[Source extract]:
╔══

Some years ago when I worked at the libertarian Cato Institute, we used to label any new hire who had not yet read "Atlas Shrugged" a "virgin." Being conversant in Ayn Rand's classic novel about the economic carnage caused by big government run amok was practically a job requirement. If only "Atlas" were required reading for every member of Congress and political appointee in the Obama administration. I'm confident that we'd get out of the current financial mess a lot faster.

[Atlas Shrugged] Getty Images
The art for a 1999 postage stamp.

Many of us who know Rand's work have noticed that with each passing week, and with each successive bailout plan and economic-stimulus scheme out of Washington, our current politicians are committing the very acts of economic lunacy that "Atlas Shrugged" parodied in 1957, when this 1,000-page novel was first published and became an instant hit.

Rand, who had come to America from Soviet Russia with striking insights into totalitarianism and the destructiveness of socialism, was already a celebrity. The left, naturally, hated her. But as recently as 1991, a survey by the Library of Congress and the Book of the Month Club found that readers rated "Atlas" as the second-most influential book in their lives, behind only the Bible.

For the uninitiated, the moral of the story is simply this: Politicians invariably respond to crises -- that in most cases they themselves created -- by spawning new government programs, laws and regulations. These, in turn, generate more havoc and poverty, which inspires the politicians to create more programs . . . and the downward spiral repeats itself until the productive sectors of the economy collapse under the collective weight of taxes and other burdens imposed in the name of fairness, equality and do-goodism.

In the book, these relentless wealth redistributionists and their programs are disparaged as "the looters and their laws." Every new act of government futility and stupidity carries with it a benevolent-sounding title. These include the "Anti-Greed Act" to redistribute income (sounds like Charlie Rangel's promises soak-the-rich tax bill) and the "Equalization of Opportunity Act" to prevent people from starting more than one business (to give other people a chance). My personal favorite, the "Anti Dog-Eat-Dog Act," aims to restrict cut-throat competition between firms and thus slow the wave of business bankruptcies. Why didn't Hank Paulson think of that?

╚══

[Stated problem 1]: Please quote the essay on "Atlas Shrugged" from "Many of us who" up to and including "an instant hit.".
[Stated problem 2]: Extend the essay on "Atlas Shrugged" beyond its final sentence.

[Listed entries]:

╔══

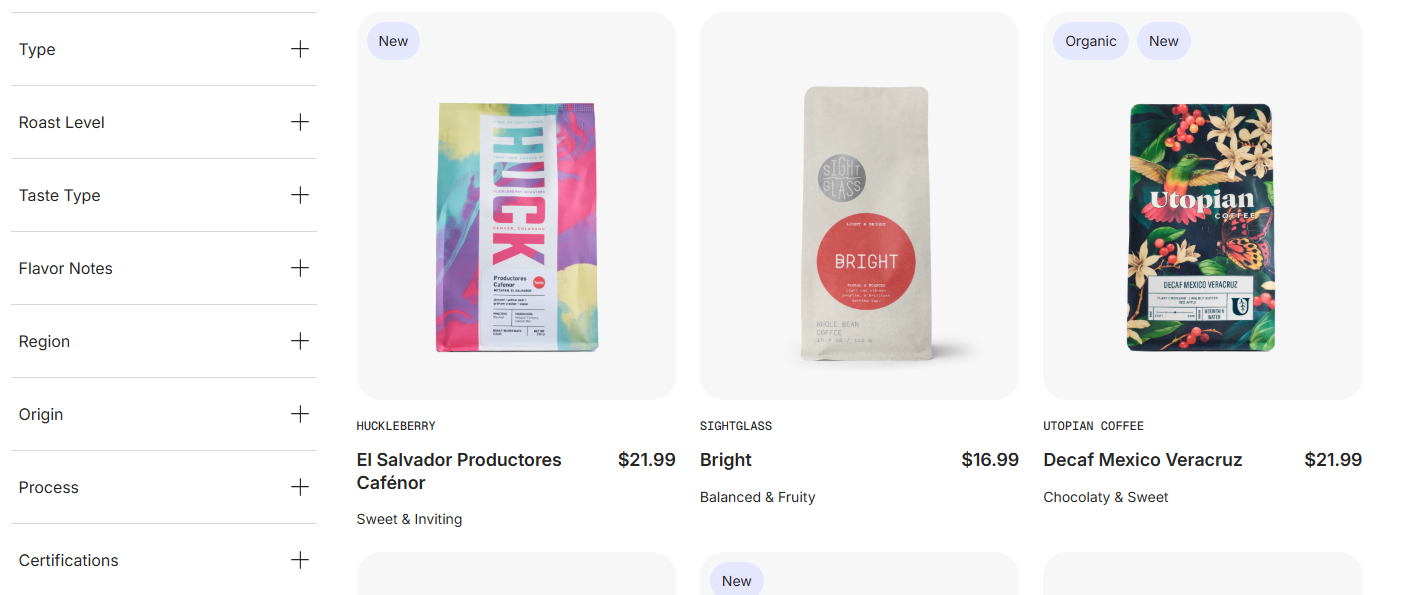Click the Huckleberry coffee bag image
This screenshot has height=595, width=1403.
[x=516, y=227]
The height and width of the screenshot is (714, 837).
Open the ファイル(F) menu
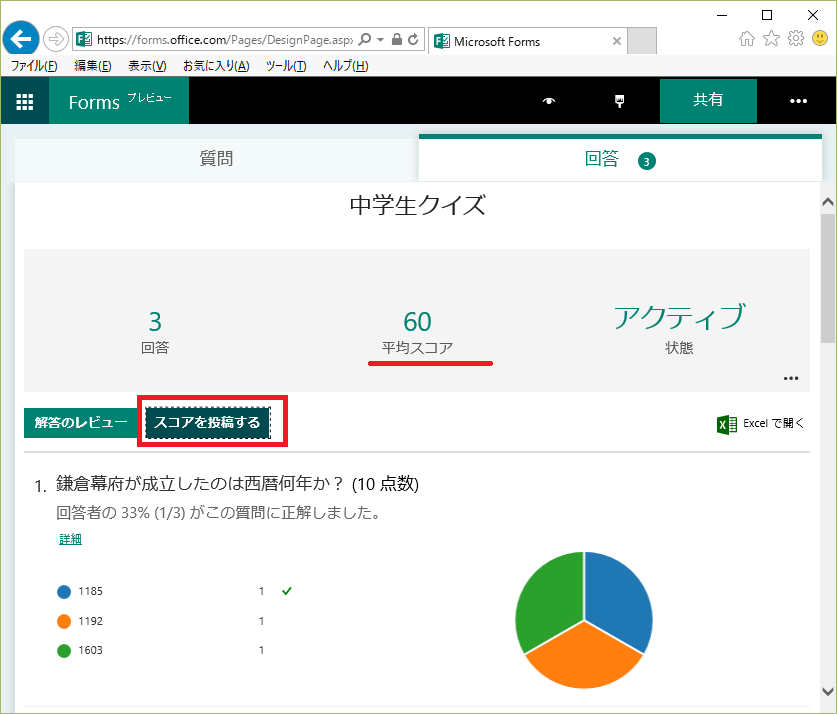[34, 66]
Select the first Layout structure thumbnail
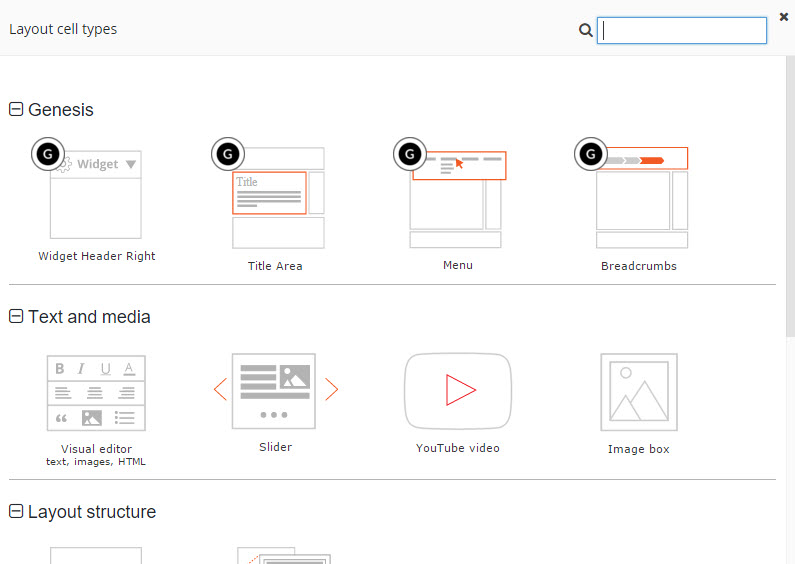 point(96,555)
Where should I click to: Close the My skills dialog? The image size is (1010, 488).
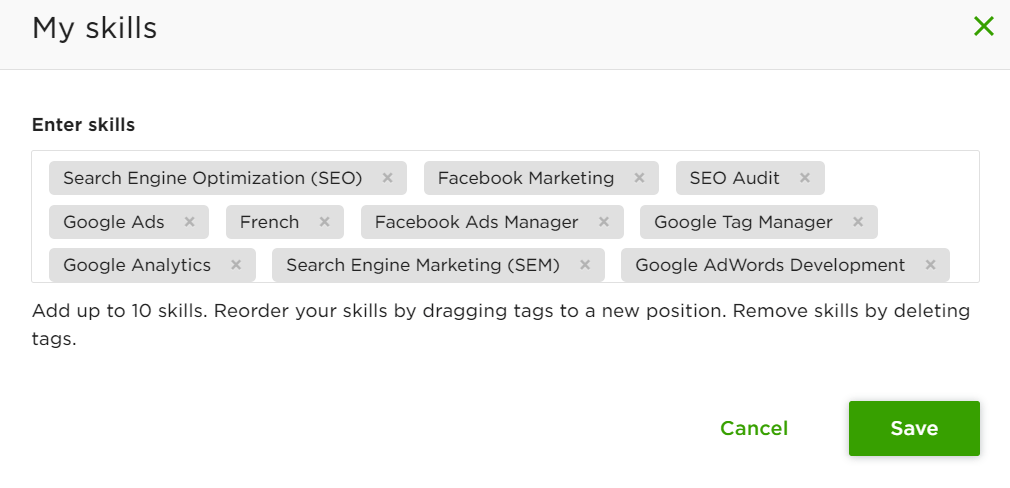(984, 27)
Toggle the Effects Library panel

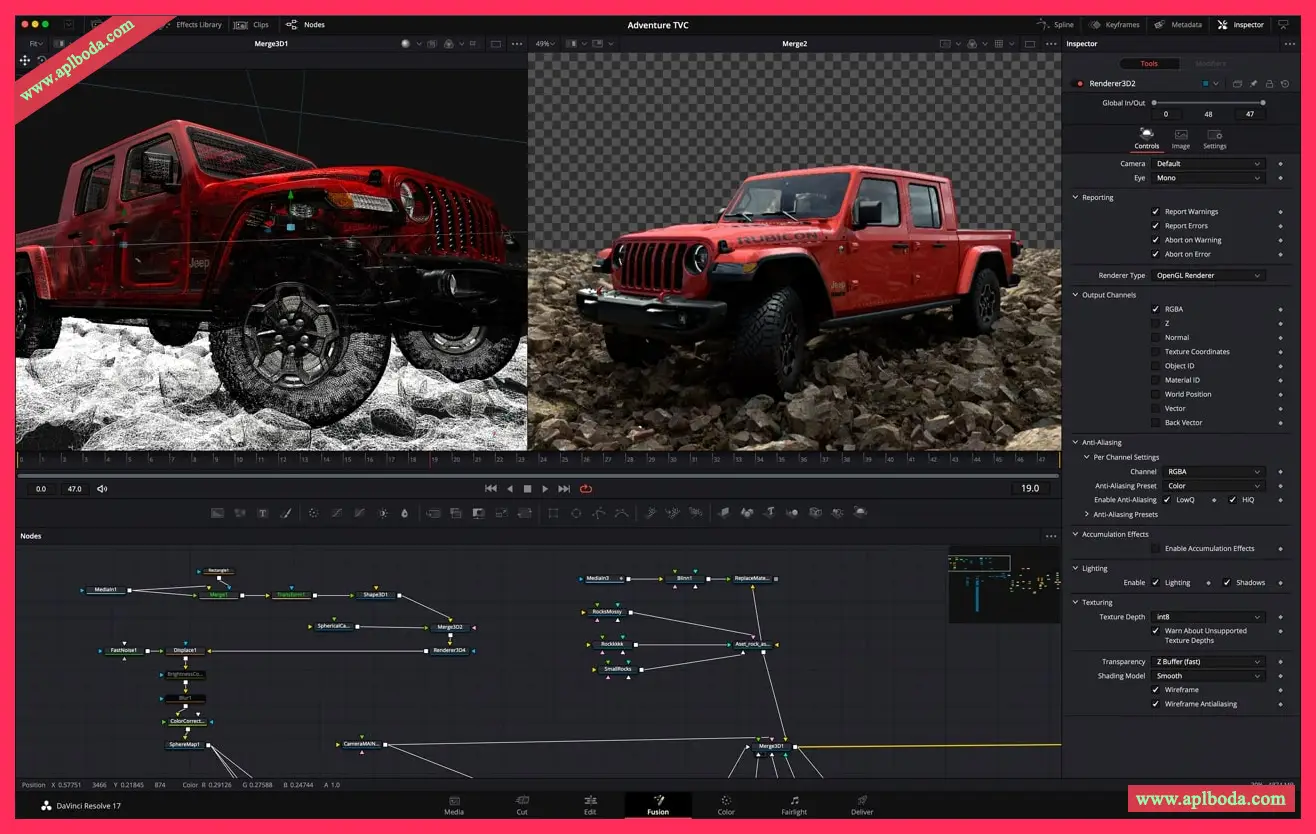click(192, 24)
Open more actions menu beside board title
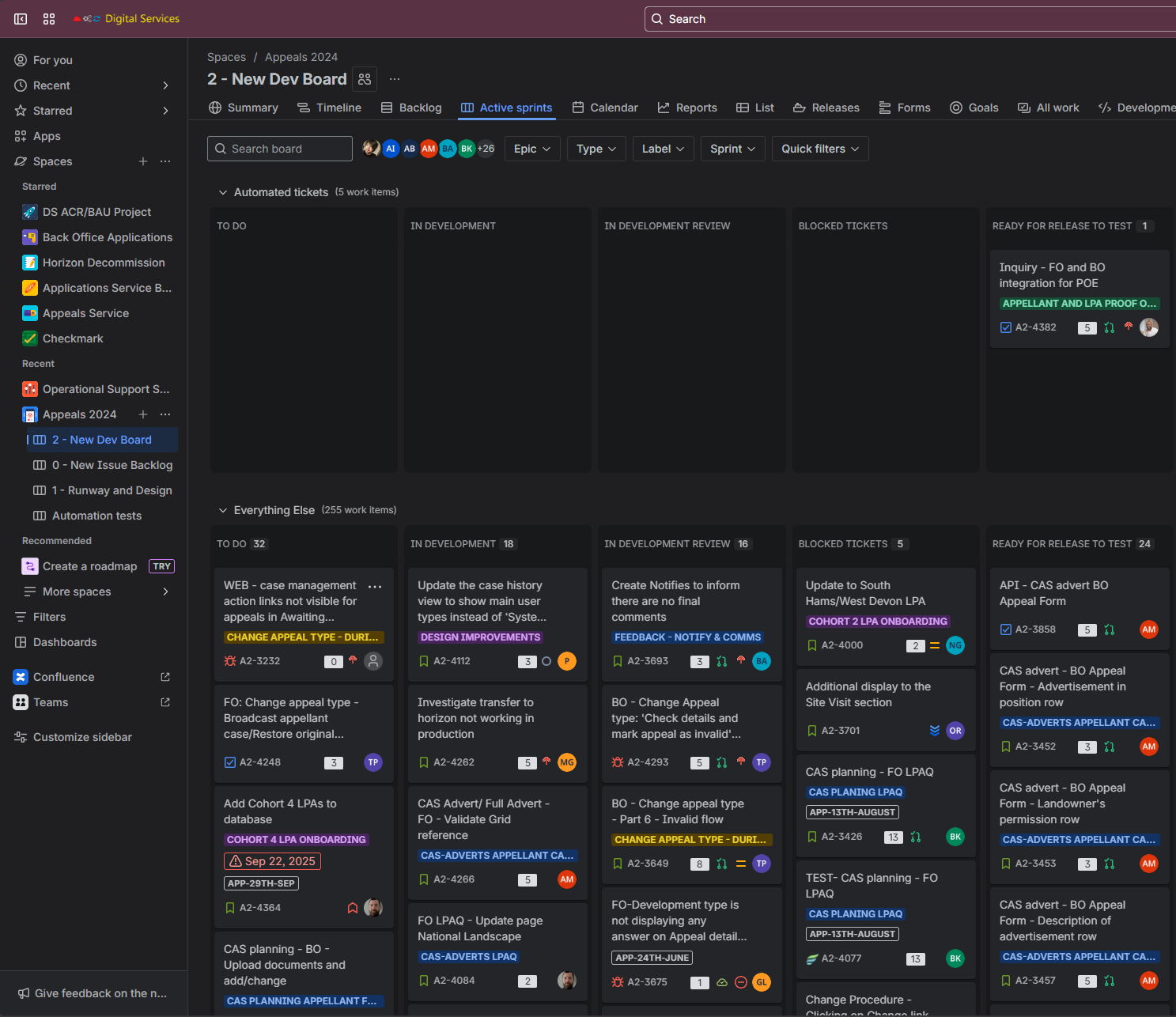The height and width of the screenshot is (1017, 1176). click(x=395, y=79)
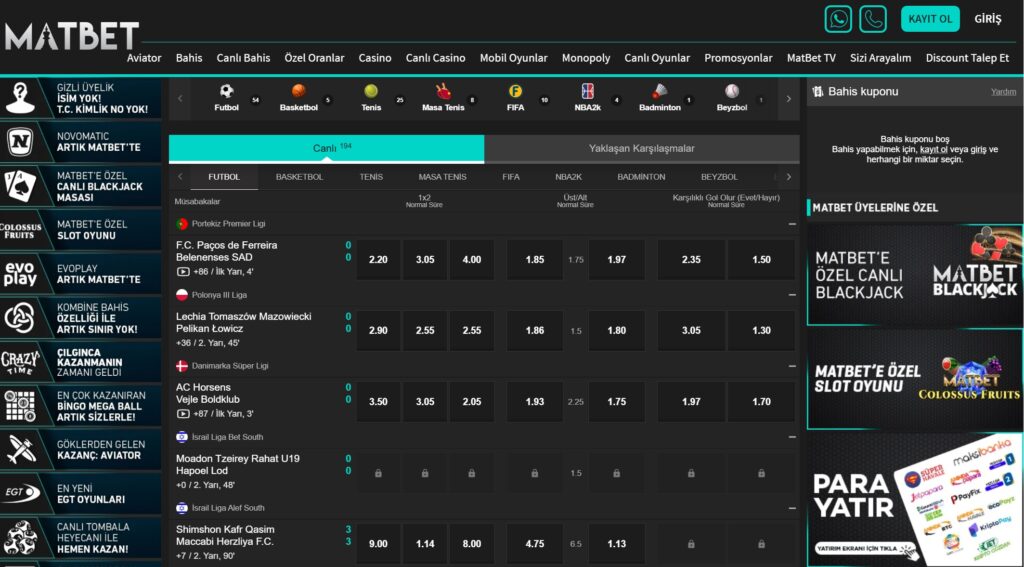
Task: Collapse the Polonya III Liga section
Action: coord(792,295)
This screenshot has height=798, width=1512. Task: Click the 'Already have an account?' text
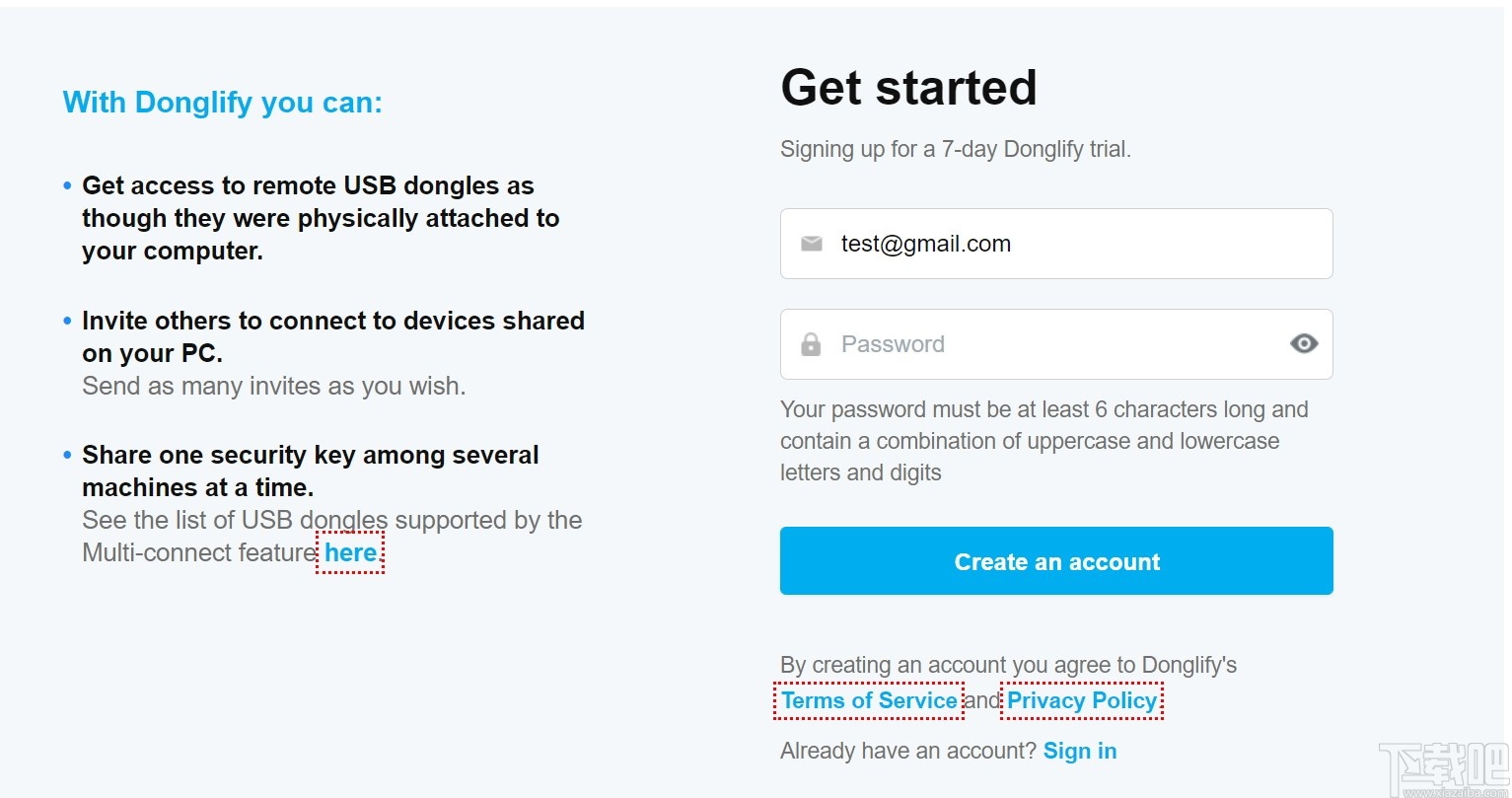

╚══

[Answer 1]:
Many of us who know Rand's work have noticed that with each passing week, and with each successive bailout plan and economic-stimulus scheme out of Washington, our current politicians are committing the very acts of economic lunacy that "Atlas Shrugged" parodied in 1957, when this 1,000-page novel was first published and became an instant hit.

[Answer 2]:
These acts and edicts sound farcical, yes, but no more so than the actual events in Washington, circa 2008. We already have been served up the $700 billion "Emergency Economic Stabilization Act" and the "Auto Industry Financing and Restructuring Act." Now that Barack Obama is in town, he will soon sign into law with great urgency the "American Recovery and Reinvestment Plan." This latest Hail Mary pass will increase the federal budget (which has already expanded by $1.5 trillion in eight years under George Bush) by an additional $1 trillion -- in roughly his first 100 days in office.

The current economic strategy is right out of "Atlas Shrugged": The more incompetent you are in business, the more handouts the politicians will bestow on you. That's the justification for the $2 trillion of subsidies doled out already to keep afloat distressed insurance companies, banks, Wall Street investment houses, and auto companies -- while standing next in line for their share of the booty are real-estate developers, the steel industry, chemical companies, airlines, ethanol producers, construction firms and even catfish farmers.

With each successive bailout to "calm the markets," another trillion of national wealth is subsequently lost. Yet, as "Atlas" grimly foretold, we now treat the incompetent who wreck their companies as victims, while those resourceful business owners who manage to make a profit are portrayed as recipients of illegitimate "windfalls."

When Rand was writing in the 1950s, one of the pillars of American industrial might was the railroads. In her novel the railroad owner, Dagny Taggart, an enterprising industrialist, has a FedEx-like vision for expansion and first-rate service by rail. But she is continuously badgered, cajoled, taxed, ruled and regulated -- always in the public interest -- into bankruptcy. Sound far-fetched? On the day I sat down to write this ode to "Atlas," a Wall Street Journal headline blared: "Rail Shippers Ask Congress to Regulate Freight Prices."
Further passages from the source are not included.